Лежит оно — под замком. За семью замками!
Лучше не ворошить спрятанное. Оно может человека поколебать…
Короче, заколебать может оно человека. И не надо! Не надо этого…
Я лежал в вагоне, на верхней полке. Я лежал на животе, почти высунув голову в окно, навстречу тёплому ветерку. Впереди ждала меня Москва.
Думаю, Москва аж вся трепыхалась в предчувствии встречи со мной.
Я же был спокоен. Не было в моём сердце ни страхов, ни колебаний. А если и были, то пищали где-то, загнанные в угол. Я не давал им даже высунуть их поганые морды!
Не даром мать иногда говорила мне: «Васька, я не пойму — ты дурак, или прикидываешься?»
Вот, мы и дошли до очень важного момента. Меня зовут Вася. Василий Сергеевич.
А теперь скажите сами: дурак, я прикидываюсь? Я и сам не знаю…
Или знаю? «Мысль изречённая — есть ложь»… Не люблю вранья…
Глава 9
В Москве было пыльно и тепло. На перроне, почему-то, не было оркестра. Москва не приготовила к моему приезду ни красной ковровой дорожки, ни эскорта из бравых военных. Жаль…
На перрон, вместе со мной, высыпала стайка мне подобных — молодых, не очень хорошо одетых, с сумками.
Гастарбайтеры из бывшей республики бывшего Советского Союза. Готовые мести, скрести, разбирать и строить. Лишь бы заработать несколько сотен долларов.
А я, между прочим, собирался учиться! Учиться!
Только я так и не выбрал, на кого…
Пришлось мне нырнуть в метро. Хорошо, что я раньше уже был в Москве, и видел, что это такое. И всё равно…
Духота. Поток людей, плотный, нескончаемый. Поток, в котором все вместе, и каждый в отдельности. В замкнутом пространстве своего тела, пусть даже и соприкасающегося с телом соседа по потоку.
Привет тебе, маленький человек. Не строй иллюзий. Ты никому не нужен здесь. Тебя никто не видит, и ты не видишь никого. Ты можешь даже просто закрыть глаза, и поток вынесет тебя на какую-нибудь платформу — не всё ли равно, на какую?
Ну, уж нет! Эксперимент с закрыванием глаз лучше не продолжать.
Значит, так. Сначала мне надо на кольцевую, потом переход, и уже там, дальше, по южной линии, до той остановки, где жила мамина подруга.

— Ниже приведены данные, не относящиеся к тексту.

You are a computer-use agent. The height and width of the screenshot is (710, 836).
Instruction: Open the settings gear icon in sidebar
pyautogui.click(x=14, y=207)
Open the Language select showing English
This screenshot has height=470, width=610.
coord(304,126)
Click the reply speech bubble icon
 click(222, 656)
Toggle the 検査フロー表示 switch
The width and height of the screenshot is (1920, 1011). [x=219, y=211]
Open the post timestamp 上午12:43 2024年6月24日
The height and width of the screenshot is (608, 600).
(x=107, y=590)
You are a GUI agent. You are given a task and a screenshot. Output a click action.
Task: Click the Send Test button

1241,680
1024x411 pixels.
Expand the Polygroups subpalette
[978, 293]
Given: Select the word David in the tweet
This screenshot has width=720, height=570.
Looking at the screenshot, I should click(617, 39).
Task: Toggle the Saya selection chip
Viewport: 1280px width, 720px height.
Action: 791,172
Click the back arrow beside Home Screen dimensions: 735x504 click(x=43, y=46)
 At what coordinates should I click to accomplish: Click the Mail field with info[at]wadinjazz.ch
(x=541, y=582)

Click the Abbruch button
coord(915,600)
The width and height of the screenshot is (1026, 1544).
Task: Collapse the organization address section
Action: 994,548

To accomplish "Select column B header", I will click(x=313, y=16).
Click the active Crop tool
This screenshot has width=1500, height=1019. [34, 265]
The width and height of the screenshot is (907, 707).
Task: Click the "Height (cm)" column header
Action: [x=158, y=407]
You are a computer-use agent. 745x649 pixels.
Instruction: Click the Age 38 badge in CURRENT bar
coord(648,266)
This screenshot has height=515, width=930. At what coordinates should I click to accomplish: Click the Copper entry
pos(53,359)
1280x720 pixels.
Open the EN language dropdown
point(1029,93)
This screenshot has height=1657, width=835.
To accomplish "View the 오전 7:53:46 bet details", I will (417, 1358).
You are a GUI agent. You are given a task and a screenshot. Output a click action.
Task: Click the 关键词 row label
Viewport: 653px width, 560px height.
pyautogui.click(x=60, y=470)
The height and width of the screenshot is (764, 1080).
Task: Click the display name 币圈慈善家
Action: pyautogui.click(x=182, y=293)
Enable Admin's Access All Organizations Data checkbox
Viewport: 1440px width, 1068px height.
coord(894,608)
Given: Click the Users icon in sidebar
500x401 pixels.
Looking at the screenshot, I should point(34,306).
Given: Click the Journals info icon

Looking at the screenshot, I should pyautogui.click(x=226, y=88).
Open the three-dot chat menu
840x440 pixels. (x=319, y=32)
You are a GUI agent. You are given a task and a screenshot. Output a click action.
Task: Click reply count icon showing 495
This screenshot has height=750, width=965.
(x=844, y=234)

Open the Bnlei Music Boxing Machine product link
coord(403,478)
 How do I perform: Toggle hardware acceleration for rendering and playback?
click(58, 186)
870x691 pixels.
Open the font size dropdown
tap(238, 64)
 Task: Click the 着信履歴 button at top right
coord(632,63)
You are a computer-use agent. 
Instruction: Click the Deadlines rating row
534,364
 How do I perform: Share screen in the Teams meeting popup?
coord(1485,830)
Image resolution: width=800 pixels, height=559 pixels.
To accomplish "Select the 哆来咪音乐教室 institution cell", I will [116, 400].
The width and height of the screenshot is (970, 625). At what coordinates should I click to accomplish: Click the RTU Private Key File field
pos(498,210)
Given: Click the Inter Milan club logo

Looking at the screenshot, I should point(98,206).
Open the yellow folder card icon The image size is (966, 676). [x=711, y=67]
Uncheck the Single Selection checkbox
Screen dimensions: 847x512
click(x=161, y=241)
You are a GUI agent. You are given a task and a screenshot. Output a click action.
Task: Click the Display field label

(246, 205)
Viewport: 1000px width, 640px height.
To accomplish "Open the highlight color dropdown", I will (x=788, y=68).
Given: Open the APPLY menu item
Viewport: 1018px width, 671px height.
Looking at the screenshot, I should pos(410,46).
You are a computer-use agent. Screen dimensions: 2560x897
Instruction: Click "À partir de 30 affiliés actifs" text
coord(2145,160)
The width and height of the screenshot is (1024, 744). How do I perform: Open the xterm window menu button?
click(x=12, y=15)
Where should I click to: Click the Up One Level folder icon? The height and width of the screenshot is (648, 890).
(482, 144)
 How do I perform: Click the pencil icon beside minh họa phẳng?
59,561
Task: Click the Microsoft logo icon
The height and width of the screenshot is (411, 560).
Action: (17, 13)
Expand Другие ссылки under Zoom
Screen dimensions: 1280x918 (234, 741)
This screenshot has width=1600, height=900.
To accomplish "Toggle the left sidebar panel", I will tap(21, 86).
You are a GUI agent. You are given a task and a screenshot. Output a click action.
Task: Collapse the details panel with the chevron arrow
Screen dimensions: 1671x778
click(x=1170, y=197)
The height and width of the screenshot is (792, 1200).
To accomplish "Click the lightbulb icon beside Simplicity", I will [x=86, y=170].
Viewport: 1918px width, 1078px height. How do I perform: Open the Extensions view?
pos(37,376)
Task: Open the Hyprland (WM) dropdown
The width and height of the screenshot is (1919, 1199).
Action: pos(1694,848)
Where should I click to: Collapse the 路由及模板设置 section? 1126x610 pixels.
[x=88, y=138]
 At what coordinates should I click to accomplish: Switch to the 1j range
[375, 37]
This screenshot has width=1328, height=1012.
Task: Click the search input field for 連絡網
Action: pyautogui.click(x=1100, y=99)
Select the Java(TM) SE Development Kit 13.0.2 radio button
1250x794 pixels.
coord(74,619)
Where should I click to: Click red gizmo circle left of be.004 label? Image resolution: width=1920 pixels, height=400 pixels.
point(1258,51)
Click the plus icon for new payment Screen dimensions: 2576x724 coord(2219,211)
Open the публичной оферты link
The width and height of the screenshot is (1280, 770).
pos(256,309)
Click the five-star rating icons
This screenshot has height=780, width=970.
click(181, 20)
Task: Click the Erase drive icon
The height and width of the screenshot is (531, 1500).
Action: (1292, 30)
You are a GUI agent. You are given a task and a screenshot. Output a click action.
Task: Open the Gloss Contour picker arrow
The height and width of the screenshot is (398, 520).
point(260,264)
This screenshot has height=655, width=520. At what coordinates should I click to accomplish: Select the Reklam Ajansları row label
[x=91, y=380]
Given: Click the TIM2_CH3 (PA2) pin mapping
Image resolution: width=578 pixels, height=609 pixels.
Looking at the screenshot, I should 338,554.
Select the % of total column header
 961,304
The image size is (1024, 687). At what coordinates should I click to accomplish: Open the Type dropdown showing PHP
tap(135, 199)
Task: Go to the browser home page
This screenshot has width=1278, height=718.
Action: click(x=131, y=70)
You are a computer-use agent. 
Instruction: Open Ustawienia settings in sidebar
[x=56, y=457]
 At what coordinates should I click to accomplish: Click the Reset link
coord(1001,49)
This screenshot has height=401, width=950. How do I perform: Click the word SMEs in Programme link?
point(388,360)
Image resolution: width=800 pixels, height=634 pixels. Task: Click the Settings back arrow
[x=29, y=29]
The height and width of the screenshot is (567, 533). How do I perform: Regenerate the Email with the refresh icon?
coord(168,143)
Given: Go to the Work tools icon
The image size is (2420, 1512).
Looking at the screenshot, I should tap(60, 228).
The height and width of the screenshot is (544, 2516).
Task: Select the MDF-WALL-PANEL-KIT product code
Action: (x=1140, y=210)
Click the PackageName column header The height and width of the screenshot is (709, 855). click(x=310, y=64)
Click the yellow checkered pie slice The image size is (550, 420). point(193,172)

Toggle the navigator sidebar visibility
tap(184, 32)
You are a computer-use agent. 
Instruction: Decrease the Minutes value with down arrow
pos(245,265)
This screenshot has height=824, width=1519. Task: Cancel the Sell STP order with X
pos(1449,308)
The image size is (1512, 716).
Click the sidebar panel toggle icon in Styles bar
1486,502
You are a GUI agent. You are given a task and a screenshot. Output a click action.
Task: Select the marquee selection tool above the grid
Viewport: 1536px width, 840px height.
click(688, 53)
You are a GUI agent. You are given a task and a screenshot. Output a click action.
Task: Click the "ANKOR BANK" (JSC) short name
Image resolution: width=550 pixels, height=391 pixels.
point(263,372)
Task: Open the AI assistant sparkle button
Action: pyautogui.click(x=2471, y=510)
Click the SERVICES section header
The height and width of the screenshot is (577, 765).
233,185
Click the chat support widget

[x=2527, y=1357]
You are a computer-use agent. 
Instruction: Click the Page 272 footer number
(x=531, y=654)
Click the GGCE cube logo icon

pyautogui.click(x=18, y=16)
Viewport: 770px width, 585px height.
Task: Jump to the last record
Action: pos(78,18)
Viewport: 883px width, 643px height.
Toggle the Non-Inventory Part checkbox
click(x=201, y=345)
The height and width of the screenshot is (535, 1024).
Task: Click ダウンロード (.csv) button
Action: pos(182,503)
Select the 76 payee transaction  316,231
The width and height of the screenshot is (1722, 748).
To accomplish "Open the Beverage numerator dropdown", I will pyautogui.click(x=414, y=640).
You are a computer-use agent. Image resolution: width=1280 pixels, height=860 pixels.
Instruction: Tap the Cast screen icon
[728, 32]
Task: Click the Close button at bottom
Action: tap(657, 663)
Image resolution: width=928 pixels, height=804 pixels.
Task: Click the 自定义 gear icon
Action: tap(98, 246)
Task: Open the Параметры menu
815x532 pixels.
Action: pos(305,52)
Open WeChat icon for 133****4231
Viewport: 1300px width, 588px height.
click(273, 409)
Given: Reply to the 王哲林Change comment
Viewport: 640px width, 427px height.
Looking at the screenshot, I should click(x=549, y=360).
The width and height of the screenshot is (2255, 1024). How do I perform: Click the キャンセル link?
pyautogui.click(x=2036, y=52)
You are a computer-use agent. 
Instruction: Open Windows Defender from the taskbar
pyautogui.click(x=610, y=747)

Кстати, мы у неё и останавливались, когда приезжали в Москву с матерью, лет пять назад.
Хорошая тётка. Она постарше матери, и её сын тогда уже учился в институте. Только я не помнил, в каком.
Я втиснулся в вагон на кольцевой. Мою сумку едва не зажало в дверях. «Осторожно, двери закрываются», — произнёс спокойный голос.
«Здравствуй, Москва…»
Я не сразу понял, почему в вагоне такая духота и вонь. Одну из лавок занимал спящий бомж. Из-под него вытекала лужа.